* Begin Source excerpt *

It’s April 1st again, and I’ve taken to doing a change of pace post on this day every year. Two years ago, it was a plea for returning to the old days of the web, or at least the good, rose-colored parts of it. Last year, well, I forgot last year.
I want to return to the subject of the OldWeb. It is certainly true that it was fairly exclusionary, the home of a lot of sexism, and a bit of racism (although, I think, not as much as recently, at least not overtly). But there was also the feeling that, if you just went out and created something silly and wonderful, that it would find its audience, somehow.
If you go out looking for lists of old websites, you might happen upon this one. Don’t follow it yet: it uses a word that it probably shouldn’t, and you shouldn’t take this link as an endorsement for that. The reason I link it is that it’s a big long list of fun websites.
I checked through the list, and something like 95%, 19-in-20, of them are broken links, completely different sites, or squatted domain names. There are a handful that survive, but they’re in the minority. So it goes. Someone who cares could possibly hunt up old archived versions from out of the mighty Wayback Machine.
Many of the links, well, not many people will weep for them, but there was one site in particular of which I rued the passing: the homepage of Furnitures, the Great Brown Oaf. This guy:

Have you ever seen such a charming drawing? Don’t answer that: you probably have. But I think there’s a lot to like for this creature-thing. His coarse fur, his too-wide smile, and his vacant expression.
Furnitures is the star of a children’s show, called Furnitures the Great Brown Oaf. It is a show that doesn’t exist, has never existed, and unless the nature of the world changes substantially will probably never exist. Despite these facts, a person called Henry Stokes created a fansite for it.

* End Source excerpt *

- _Required task 1_:
Answer these about the post on the old web:
(a) On what day does the writer put up a change-of-pace post each year?
(b) About what share of the sites on the long list turned out to be broken, replaced, or squatted?
(c) Who made the fansite for Furnitures, the Great Brown Oaf?
- _Required task 2_:
Pick up the post on the old web after its last sentence and keep writing it.

* Begin Record list *

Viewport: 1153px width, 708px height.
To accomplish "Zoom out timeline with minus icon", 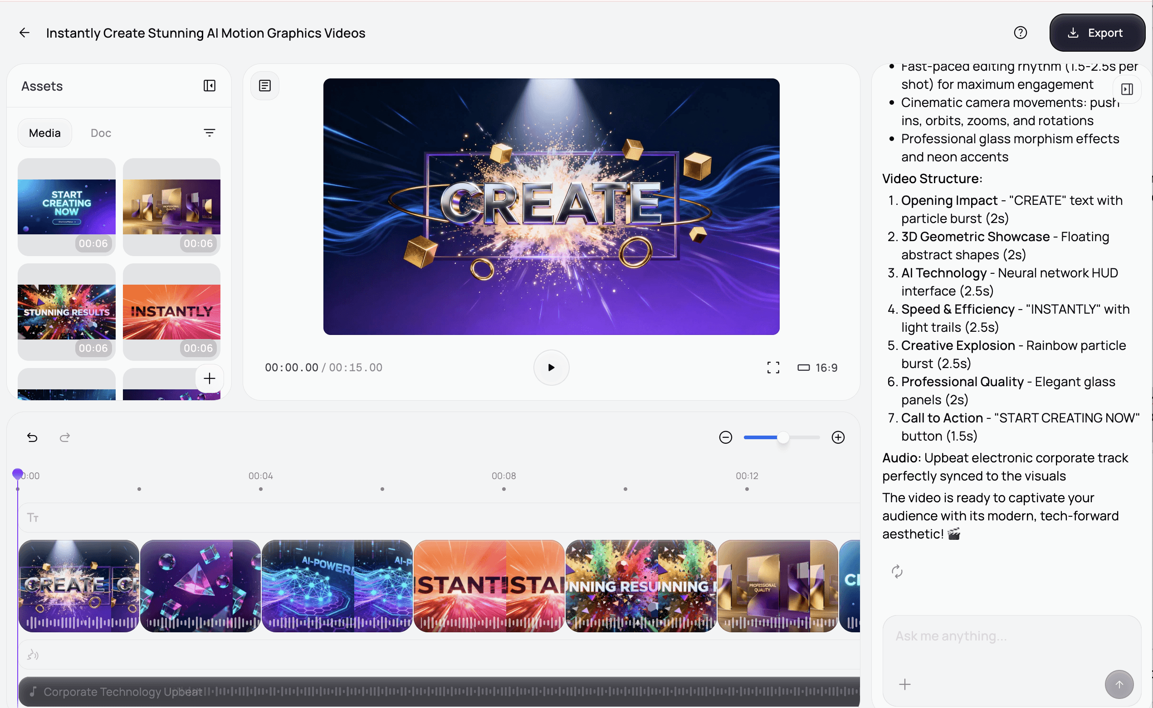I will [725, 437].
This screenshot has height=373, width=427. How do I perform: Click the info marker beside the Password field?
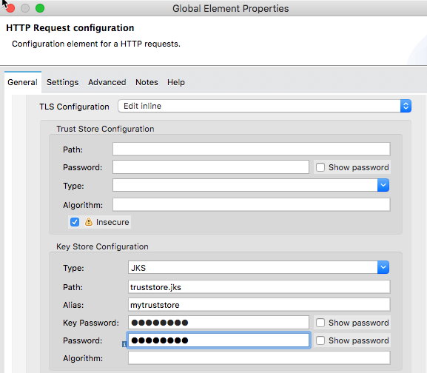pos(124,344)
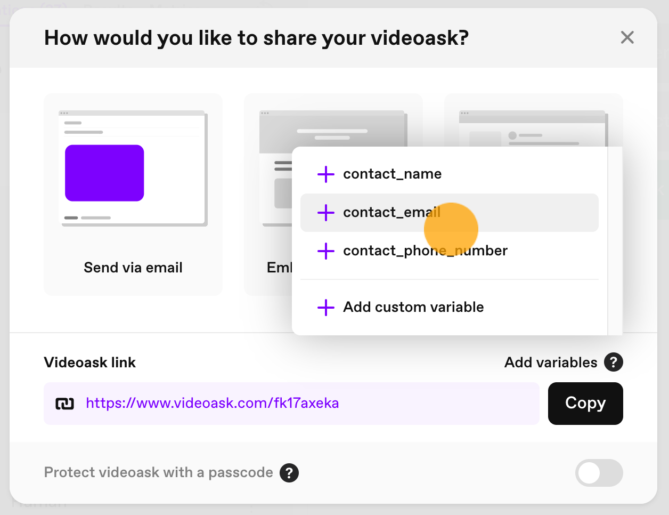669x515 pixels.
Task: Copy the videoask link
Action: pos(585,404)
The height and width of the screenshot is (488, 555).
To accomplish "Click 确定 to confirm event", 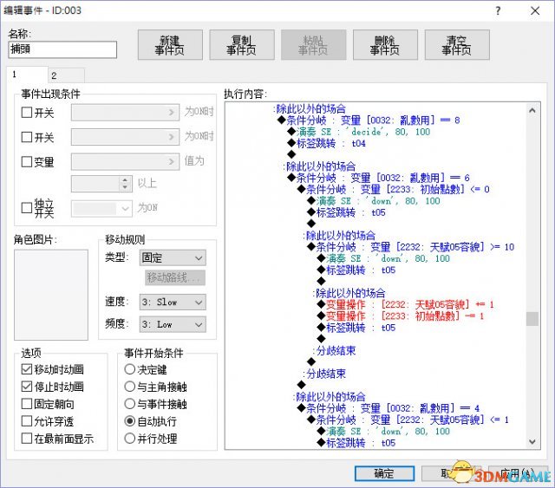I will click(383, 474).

* End Record list *

- _Task result 1_:
(a) April 1st
(b) About 95%, or 19 in 20
(c) Henry Stokes

- _Task result 2_:
Somewhere Henry called the show “slightly demented,” and that fits. In its backstory, an “anonymous philanthropist” found Furnitures (actually a sea mammal) in his travels, and was so charmed by it that he captured it and dragooned it into hosting a kids’ show, despite the fact that Furnitures is only vaguely aware of its surroundings.
Furnitures was last seen on the living internet in 2009. But… on the site was an email address for its creator. And I tried emailing that address. And surprisingly, I got a response. Henry Stokes is not only still with us but he answers his email!
I told him of my fond memories of the (very weird) website, and asked if I could revive it. And he said yes!
So I have. I have dredged up the files for the fake-fansite for fake-show Furnitures, the Great Brown Oaf, removed the edits made by the Internet Archive, further modified them to (slightly) adhere to modern web practices, and put it all up on Neocities, a wonderful free host for silly little web projects like this one, in the mode of late, lamented Geocities.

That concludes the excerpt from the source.